_PROBLEMS AND TASKS_
a. Transcribe the part of the weekend diary entry between "I've gotten really" and "to be around.", inclusive.
b. Pick up the weekend diary entry after its last line and keep writing it.

_DOCUMENT PASSAGE_
════════

I've gotten really attached to Kevin lately, but I guess I've gotten attached to all my close friends lately (Kevin A., other Kevin A.... actually Soph. Kevin, and Freshman Kevin :D There we go; Ben, and David. And maybe Gilbert.). Soph Kevin (forget it. I'm calling these peeps by their nicknames; Klink) gave me a big special dark chocolate Hershey bar [I don't like dark chocolate, but I don't mind]. David gave me a bag of chocolates :D Gilbert was absent, but gave me a black beret yesterday! [Yay!!! (At Disneyland, I kept asking to wear his tuba beret ^^)] Hmm...well the bandos are just so fun to be around.

Ahh...what else...After school, my brother (Alex) and I went to take our martial arts test at our academy to test for our purple belts. [Jin Pal Hapkido Martial Arts Academy] The test started at 6pm and I was slightly shaking a bit with nervousness. But I passed! Yay :D The test was very interesting. I thought the red belt test would be most interesting, but I was wrong; the blue-brown belts were most interesting. When the adult brown belt was going to do a front snap kick to break a board the two pieces flew up at the ceiling, which was intense. The self defense was interesting too with the falling back. It looks like they were going to break their necks! Well, I passed and I'm happy. The belts are a bit smaller then our last belts (orange), but whatever. After martial arts, my dad and mom took us out to go eat dinner. It was late, so it took us awhile to find a resturant, but we ate at My Nguyen (I think that's what it was called). I ate Pho Xao (Pho noodles with sauce and seafood combination on a platter). I love Pho Xao.

That's basically it for Friday.

On Saturday, I really wished to sleep in, but I guess my mom wouldn't let me. -sigh- Um...Saturday is kind of fuzzy, so...My parents cleaned the house...uh...We went to Mervins...twice o.o...That's all I remember :D Haha. Oh, yeah. I got so bored, I started making paper bag puppets with contruction paper of my friends and I. Yay for me and boredom. ON TO SUNDAY!

On Sunday...today ^^b...

════════

_GIVEN MATERIAL_
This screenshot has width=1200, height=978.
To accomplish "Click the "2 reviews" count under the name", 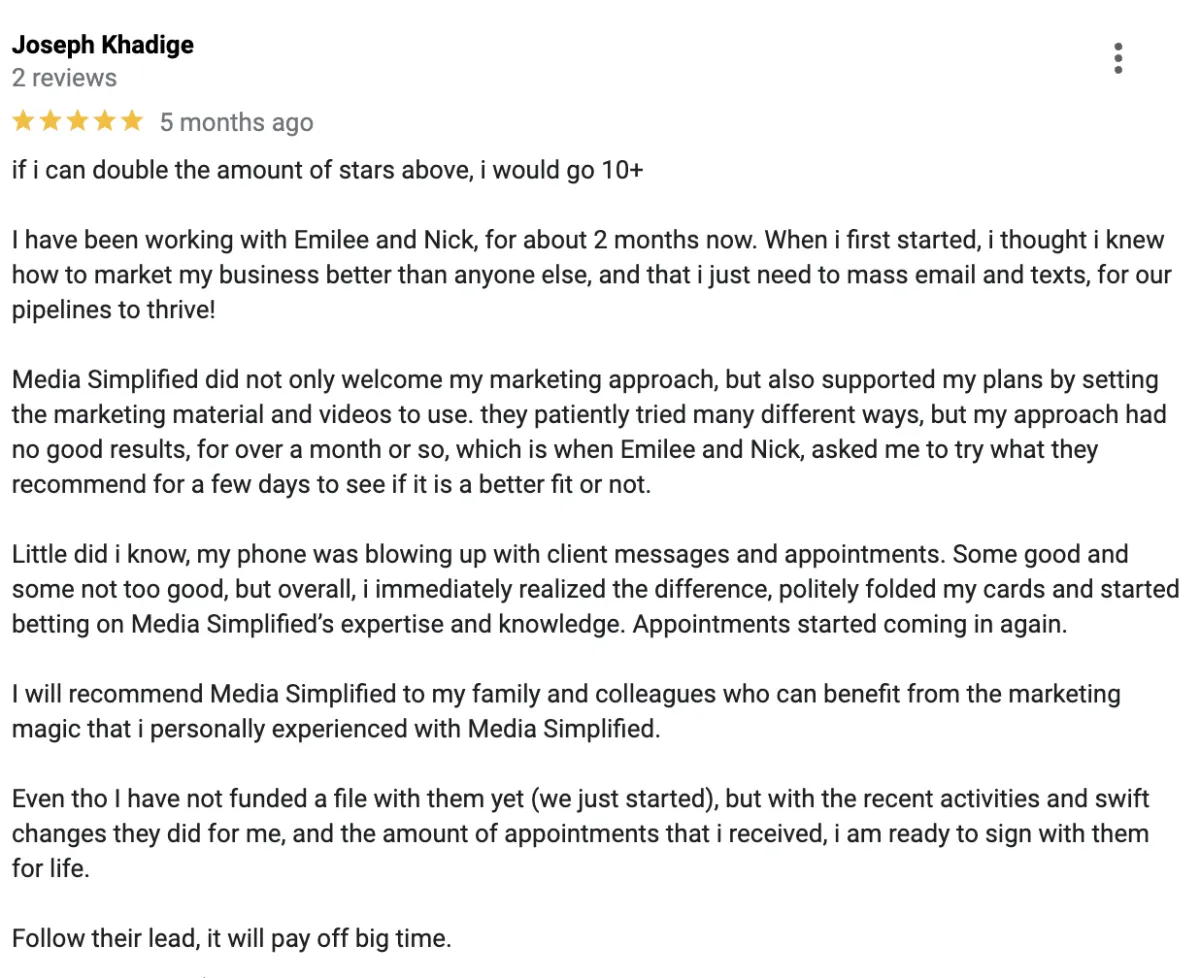I will click(x=64, y=78).
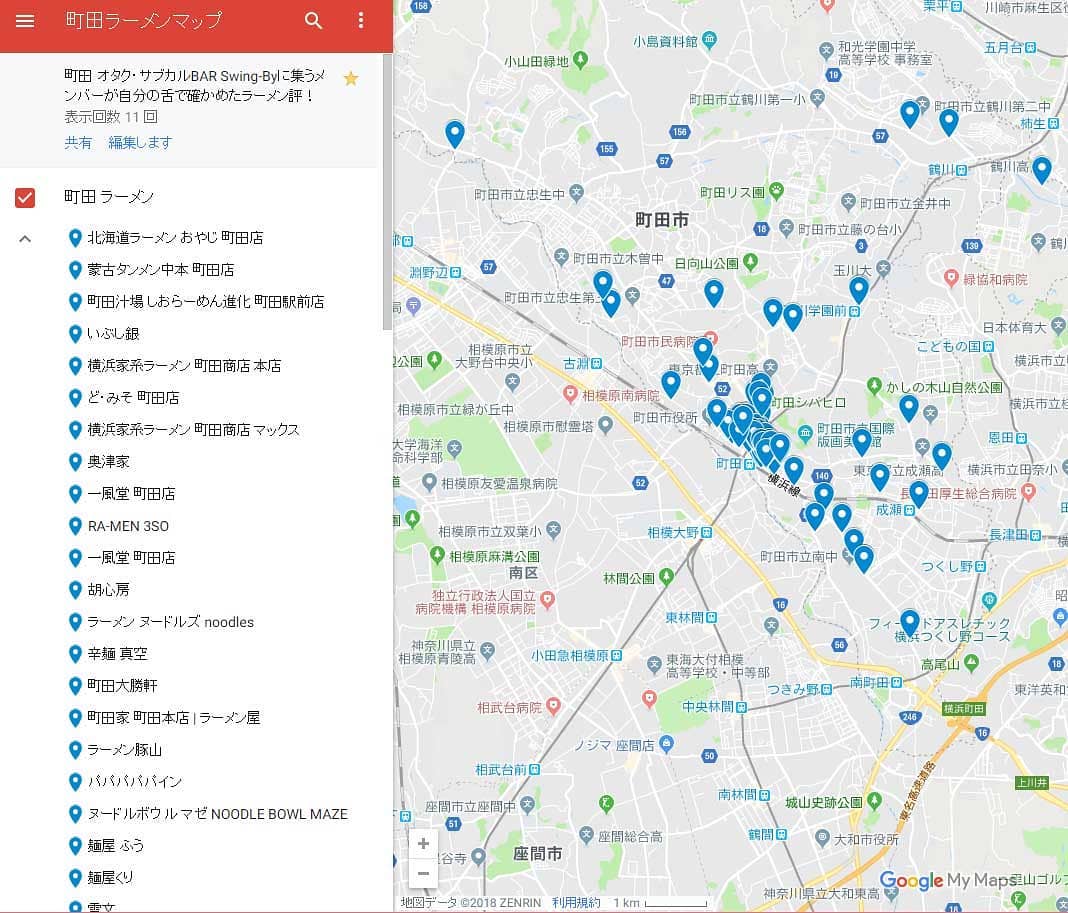
Task: Click the 編集します edit link
Action: coord(140,142)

════════

_THE RESPONSES_
a.
I've gotten really attached to Kevin lately, but I guess I've gotten attached to all my close friends lately (Kevin A., other Kevin A.... actually Soph. Kevin, and Freshman Kevin :D There we go; Ben, and David. And maybe Gilbert.). Soph Kevin (forget it. I'm calling these peeps by their nicknames; Klink) gave me a big special dark chocolate Hershey bar [I don't like dark chocolate, but I don't mind]. David gave me a bag of chocolates :D Gilbert was absent, but gave me a black beret yesterday! [Yay!!! (At Disneyland, I kept asking to wear his tuba beret ^^)] Hmm...well the bandos are just so fun to be around.

b.
Um...I slept last night with my dog (Casey; 2 year old chihuahua/pug mix) secretly [my parents hate it when I sleep with my dog :D], but, apparently, she woke me up early and I had a hard time going back to sleep. She kept licking my face and my hands and I kept thinking, "Ugh...Casey, go back to sleep." I eventually got up though...Eventually... :D Uh...Well, I basically just walked around the house, watched TV, played on the computer, and continued working on my paperbag puppets. My desk was covered with construction paper. I finished making Klink and I'm working on me right now. I didin't get to finish though. Apparently, my cousin Chi Phuong is over for Christmas from attending the University of Minnesota to be a doctor. So we went over to my cousin Tony's (Tony Nguyen; He's a senior at FVHS plays 1st clarinet in FVRR) and a little gettogether there with Tony's other cousins on my uncle's side--Bell and Chi. We hung out as the adults were downstairs, my dad made us take some studio pictures in my uncle's photo studio in the garage, sang Happy Birthday to Tony and Bell (it was belated, but -shrugs-), and just hung out again. Oh yes, we eat food and cake, too. Of course (and yet, I am tempted to say Por Supuesto, instead :D Yay for 1 semester Spanish. You should hear the 1 Semester Spanish song on Youtube).

Well, I'm just typing out this blog right now, as Bell, Chi, and Chi Phuong are looking over the photos my dad and uncle took in the studio. Bored to death, I think I shall end this blog now. I haven't typed this much in awhile. Haha. Write back later!

Sunday, December 16, 2007

Overheard by Michelle

Brother: Mom! I'm not that smart!

Me: Oh, he finally admits it. Yay!

Brother: Shut up!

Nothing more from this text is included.